-- Work to complete --
Return the run of lines below that opens with the line containing "Where should I click to: Click the Auto" and closes with the line containing "Switch to the Apps section", keeping each one exact.

┌─ Extracted data

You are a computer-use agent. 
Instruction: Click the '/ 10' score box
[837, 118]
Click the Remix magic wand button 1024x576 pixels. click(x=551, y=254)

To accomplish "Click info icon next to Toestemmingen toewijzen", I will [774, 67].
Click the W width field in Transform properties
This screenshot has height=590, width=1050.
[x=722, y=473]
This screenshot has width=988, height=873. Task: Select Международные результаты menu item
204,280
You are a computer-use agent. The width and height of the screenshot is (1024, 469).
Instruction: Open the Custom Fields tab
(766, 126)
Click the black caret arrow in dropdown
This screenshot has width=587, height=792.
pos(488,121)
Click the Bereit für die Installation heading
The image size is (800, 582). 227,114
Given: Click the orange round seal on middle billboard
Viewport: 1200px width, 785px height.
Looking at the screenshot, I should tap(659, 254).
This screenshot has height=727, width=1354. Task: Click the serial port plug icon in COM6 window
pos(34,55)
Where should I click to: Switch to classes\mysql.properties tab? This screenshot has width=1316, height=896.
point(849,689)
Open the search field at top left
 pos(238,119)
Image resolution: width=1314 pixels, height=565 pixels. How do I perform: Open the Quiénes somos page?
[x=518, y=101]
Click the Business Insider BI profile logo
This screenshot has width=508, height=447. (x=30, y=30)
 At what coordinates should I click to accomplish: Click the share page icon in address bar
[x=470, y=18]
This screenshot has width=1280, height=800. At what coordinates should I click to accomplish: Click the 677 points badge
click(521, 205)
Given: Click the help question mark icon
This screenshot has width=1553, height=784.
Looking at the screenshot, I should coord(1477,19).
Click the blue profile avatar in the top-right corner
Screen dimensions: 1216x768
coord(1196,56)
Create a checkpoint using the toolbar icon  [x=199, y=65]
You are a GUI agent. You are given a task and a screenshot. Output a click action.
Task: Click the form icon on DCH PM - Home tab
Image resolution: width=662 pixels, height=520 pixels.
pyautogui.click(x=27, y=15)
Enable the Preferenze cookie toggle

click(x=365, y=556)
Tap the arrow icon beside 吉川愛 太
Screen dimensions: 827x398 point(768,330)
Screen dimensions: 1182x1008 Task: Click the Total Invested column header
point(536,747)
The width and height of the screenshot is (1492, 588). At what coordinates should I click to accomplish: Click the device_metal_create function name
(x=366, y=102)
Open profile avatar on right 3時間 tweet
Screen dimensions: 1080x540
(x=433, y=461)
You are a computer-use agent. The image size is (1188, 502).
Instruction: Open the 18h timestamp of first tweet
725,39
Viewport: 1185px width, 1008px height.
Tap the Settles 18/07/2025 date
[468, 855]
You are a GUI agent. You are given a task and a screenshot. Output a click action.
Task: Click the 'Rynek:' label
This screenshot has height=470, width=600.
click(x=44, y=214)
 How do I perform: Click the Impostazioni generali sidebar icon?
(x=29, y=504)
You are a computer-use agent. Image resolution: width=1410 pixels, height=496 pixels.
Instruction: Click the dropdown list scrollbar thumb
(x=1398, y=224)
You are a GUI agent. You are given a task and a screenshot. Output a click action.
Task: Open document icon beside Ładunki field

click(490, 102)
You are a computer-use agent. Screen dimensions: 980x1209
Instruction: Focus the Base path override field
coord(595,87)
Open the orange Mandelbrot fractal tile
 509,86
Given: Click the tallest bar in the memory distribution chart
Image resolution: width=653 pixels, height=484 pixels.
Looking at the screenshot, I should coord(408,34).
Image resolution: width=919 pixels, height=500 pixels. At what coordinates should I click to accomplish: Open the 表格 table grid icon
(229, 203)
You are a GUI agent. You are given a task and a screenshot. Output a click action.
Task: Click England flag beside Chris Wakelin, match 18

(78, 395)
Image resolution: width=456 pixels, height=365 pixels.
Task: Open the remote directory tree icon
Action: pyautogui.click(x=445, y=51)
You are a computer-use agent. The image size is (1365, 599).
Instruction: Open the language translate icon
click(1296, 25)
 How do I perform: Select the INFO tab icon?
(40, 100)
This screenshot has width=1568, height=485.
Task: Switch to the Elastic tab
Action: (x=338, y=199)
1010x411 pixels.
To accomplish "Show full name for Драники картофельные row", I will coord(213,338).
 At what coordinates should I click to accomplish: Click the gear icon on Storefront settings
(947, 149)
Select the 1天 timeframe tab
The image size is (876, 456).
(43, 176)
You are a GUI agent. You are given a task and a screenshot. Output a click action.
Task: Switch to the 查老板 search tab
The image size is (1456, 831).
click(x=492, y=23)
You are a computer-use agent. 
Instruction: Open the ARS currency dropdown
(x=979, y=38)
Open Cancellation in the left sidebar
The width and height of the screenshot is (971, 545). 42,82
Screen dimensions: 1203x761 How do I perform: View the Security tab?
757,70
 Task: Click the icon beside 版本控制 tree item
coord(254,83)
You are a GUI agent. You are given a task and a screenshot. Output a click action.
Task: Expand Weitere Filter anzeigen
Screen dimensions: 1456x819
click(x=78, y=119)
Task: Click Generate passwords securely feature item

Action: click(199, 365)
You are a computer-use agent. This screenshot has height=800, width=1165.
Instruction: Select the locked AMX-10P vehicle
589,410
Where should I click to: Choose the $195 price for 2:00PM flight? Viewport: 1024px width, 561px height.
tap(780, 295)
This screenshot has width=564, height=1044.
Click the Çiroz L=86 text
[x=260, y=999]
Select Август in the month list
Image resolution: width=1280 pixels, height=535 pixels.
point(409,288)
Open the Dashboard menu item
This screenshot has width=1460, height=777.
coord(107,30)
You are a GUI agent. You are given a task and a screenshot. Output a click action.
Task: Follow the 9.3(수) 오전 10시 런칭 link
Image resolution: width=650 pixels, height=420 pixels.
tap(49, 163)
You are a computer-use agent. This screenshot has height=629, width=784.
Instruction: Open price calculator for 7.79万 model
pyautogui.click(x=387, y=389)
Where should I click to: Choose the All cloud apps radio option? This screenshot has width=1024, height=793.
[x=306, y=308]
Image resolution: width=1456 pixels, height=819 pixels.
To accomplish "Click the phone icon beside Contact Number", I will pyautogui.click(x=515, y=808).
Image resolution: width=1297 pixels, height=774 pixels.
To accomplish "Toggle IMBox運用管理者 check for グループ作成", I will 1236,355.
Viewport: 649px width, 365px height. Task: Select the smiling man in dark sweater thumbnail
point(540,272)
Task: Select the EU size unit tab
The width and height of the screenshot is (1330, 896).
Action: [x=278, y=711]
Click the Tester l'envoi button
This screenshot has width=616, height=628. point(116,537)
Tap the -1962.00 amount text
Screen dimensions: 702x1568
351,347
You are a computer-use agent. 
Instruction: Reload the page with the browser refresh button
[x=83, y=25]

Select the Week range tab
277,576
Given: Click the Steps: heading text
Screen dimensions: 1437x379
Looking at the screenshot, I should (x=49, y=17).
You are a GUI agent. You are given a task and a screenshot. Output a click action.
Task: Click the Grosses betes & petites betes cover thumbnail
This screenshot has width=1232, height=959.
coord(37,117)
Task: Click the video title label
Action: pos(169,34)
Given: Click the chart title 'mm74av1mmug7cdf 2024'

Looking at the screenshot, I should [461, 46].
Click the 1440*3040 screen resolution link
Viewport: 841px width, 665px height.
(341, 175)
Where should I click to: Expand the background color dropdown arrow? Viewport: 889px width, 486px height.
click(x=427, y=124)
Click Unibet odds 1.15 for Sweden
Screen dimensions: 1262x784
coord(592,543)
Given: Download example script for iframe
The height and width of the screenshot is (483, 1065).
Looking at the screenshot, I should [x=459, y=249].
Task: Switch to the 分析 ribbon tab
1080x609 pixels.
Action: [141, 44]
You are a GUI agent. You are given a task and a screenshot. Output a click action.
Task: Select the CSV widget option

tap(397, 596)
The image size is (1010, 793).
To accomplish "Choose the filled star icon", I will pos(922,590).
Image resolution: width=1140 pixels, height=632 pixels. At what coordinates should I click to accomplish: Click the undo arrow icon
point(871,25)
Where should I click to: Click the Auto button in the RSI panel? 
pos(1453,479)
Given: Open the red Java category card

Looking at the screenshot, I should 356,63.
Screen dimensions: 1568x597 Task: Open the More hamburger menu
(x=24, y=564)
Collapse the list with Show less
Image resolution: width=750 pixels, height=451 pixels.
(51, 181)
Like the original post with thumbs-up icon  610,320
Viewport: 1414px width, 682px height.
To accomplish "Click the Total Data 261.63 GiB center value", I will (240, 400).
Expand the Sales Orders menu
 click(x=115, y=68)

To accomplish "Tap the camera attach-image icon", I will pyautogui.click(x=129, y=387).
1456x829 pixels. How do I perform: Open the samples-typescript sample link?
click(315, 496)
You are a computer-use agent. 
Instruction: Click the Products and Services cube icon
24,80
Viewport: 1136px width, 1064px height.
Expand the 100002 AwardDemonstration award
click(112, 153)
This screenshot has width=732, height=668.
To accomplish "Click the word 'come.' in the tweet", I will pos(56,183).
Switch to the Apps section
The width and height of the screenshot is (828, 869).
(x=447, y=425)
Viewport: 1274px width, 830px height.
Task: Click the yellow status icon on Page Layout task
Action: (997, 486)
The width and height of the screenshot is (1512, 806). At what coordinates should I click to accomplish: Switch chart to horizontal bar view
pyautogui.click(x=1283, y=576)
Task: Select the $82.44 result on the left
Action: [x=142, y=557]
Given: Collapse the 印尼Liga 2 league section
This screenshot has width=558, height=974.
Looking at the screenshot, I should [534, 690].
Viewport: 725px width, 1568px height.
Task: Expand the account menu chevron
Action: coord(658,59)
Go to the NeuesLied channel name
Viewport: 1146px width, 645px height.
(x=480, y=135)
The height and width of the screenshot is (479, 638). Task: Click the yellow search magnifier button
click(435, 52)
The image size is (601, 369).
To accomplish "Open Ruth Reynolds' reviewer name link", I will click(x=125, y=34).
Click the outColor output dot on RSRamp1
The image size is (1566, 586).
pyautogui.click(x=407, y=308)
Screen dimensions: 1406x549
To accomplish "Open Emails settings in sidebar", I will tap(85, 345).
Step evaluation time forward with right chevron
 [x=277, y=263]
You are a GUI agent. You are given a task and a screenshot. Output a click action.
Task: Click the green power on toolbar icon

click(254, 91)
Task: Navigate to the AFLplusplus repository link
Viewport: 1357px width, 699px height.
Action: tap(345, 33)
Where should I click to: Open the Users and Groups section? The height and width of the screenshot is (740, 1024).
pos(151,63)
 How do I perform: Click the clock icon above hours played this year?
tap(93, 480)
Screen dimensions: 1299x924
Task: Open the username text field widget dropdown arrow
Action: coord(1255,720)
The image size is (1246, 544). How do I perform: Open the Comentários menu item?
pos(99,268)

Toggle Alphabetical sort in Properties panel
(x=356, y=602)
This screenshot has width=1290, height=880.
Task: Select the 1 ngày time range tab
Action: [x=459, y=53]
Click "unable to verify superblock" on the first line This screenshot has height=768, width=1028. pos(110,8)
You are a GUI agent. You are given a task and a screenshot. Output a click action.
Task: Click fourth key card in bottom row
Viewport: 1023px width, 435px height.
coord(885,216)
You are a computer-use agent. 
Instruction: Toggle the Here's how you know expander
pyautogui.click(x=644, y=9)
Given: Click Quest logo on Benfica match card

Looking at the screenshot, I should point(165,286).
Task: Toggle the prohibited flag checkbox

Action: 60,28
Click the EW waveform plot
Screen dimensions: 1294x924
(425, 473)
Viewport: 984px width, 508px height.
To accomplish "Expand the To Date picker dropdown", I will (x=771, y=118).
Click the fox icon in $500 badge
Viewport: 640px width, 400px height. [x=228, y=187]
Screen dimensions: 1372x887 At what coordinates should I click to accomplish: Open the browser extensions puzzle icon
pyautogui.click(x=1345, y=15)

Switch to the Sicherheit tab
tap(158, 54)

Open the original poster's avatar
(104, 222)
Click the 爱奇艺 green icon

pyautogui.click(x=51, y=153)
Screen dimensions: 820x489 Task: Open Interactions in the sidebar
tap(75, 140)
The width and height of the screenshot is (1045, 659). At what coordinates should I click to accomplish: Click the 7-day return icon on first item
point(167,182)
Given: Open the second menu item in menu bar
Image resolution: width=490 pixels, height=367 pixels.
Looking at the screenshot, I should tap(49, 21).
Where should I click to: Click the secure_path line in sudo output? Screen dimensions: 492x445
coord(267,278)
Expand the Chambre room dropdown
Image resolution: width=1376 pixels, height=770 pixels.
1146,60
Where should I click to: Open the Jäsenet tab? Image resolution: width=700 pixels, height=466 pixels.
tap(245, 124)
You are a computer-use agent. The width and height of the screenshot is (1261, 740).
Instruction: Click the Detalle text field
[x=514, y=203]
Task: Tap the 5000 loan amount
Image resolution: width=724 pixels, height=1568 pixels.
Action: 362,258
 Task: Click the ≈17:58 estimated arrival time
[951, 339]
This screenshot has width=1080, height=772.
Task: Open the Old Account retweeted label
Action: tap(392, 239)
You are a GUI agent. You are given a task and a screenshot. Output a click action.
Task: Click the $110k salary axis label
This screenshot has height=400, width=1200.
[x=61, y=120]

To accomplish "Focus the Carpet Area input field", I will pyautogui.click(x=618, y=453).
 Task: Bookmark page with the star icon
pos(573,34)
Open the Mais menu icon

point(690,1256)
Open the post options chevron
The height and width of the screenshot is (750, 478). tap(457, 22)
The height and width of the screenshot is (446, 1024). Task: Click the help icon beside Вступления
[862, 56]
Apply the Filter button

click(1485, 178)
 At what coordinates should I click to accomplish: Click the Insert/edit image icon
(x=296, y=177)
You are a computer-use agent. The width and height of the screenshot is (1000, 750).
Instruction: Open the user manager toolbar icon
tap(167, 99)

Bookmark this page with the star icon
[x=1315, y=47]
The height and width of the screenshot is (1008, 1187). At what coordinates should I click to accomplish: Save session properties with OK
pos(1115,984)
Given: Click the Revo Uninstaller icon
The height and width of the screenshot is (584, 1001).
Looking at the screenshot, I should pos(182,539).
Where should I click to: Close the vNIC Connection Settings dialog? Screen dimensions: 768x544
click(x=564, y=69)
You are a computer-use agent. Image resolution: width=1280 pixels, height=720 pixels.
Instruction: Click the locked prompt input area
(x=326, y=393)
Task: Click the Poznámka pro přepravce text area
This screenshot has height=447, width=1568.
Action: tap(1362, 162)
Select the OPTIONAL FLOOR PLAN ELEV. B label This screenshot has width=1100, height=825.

└─

-- Solution for this exercise --
Where should I click to: Click the Auto button in the RSI panel? 
pos(1453,479)
Given: Open the red Java category card

Looking at the screenshot, I should 356,63.
Screen dimensions: 1568x597 Task: Open the More hamburger menu
(x=24, y=564)
Collapse the list with Show less
Image resolution: width=750 pixels, height=451 pixels.
(51, 181)
Like the original post with thumbs-up icon  610,320
Viewport: 1414px width, 682px height.
To accomplish "Click the Total Data 261.63 GiB center value", I will (240, 400).
Expand the Sales Orders menu
 click(x=115, y=68)

To accomplish "Tap the camera attach-image icon", I will pyautogui.click(x=129, y=387).
1456x829 pixels. How do I perform: Open the samples-typescript sample link?
click(315, 496)
You are a computer-use agent. 
Instruction: Click the Products and Services cube icon
24,80
Viewport: 1136px width, 1064px height.
Expand the 100002 AwardDemonstration award
click(112, 153)
This screenshot has width=732, height=668.
To accomplish "Click the word 'come.' in the tweet", I will pos(56,183).
Switch to the Apps section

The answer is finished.